(PROVIDED MATERIAL Opens)

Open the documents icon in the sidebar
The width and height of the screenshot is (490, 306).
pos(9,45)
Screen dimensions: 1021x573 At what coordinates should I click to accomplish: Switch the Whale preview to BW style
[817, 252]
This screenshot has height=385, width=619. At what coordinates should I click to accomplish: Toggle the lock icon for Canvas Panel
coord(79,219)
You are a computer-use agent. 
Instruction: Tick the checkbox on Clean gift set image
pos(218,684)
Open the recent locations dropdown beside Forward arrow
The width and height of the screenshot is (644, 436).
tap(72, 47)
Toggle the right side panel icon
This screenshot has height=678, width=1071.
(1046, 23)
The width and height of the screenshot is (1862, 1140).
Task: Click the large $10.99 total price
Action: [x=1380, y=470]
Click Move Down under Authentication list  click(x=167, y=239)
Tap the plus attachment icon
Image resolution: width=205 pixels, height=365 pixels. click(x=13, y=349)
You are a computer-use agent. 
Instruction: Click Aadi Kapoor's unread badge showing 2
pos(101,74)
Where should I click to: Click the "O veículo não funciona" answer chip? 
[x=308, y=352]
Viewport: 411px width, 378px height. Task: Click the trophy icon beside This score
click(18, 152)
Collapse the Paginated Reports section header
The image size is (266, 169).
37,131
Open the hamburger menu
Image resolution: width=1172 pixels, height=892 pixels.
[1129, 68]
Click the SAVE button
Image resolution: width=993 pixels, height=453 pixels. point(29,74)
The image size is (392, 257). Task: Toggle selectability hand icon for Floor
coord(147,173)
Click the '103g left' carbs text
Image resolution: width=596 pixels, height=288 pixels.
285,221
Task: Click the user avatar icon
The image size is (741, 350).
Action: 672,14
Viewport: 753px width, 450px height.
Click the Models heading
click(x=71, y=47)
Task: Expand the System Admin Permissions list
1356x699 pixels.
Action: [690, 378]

(PROVIDED MATERIAL Closes)

◆ **WHAT THE EXERCISE ASKS**
Reproduce every record above exactly as it is written.

◆ **RESPONSE TO THIS EXERCISE**
Open the documents icon in the sidebar
The width and height of the screenshot is (490, 306).
pos(9,45)
Screen dimensions: 1021x573 At what coordinates should I click to accomplish: Switch the Whale preview to BW style
[817, 252]
This screenshot has height=385, width=619. At what coordinates should I click to accomplish: Toggle the lock icon for Canvas Panel
coord(79,219)
You are a computer-use agent. 
Instruction: Tick the checkbox on Clean gift set image
pos(218,684)
Open the recent locations dropdown beside Forward arrow
The width and height of the screenshot is (644, 436).
tap(72, 47)
Toggle the right side panel icon
This screenshot has height=678, width=1071.
(1046, 23)
The width and height of the screenshot is (1862, 1140).
Task: Click the large $10.99 total price
Action: [x=1380, y=470]
Click Move Down under Authentication list  click(x=167, y=239)
Tap the plus attachment icon
Image resolution: width=205 pixels, height=365 pixels. click(x=13, y=349)
You are a computer-use agent. 
Instruction: Click Aadi Kapoor's unread badge showing 2
pos(101,74)
Where should I click to: Click the "O veículo não funciona" answer chip? 
[x=308, y=352]
Viewport: 411px width, 378px height. Task: Click the trophy icon beside This score
click(18, 152)
Collapse the Paginated Reports section header
The image size is (266, 169).
37,131
Open the hamburger menu
Image resolution: width=1172 pixels, height=892 pixels.
[1129, 68]
Click the SAVE button
Image resolution: width=993 pixels, height=453 pixels. point(29,74)
The image size is (392, 257). Task: Toggle selectability hand icon for Floor
coord(147,173)
Click the '103g left' carbs text
Image resolution: width=596 pixels, height=288 pixels.
285,221
Task: Click the user avatar icon
The image size is (741, 350).
Action: 672,14
Viewport: 753px width, 450px height.
Click the Models heading
click(x=71, y=47)
Task: Expand the System Admin Permissions list
1356x699 pixels.
Action: [690, 378]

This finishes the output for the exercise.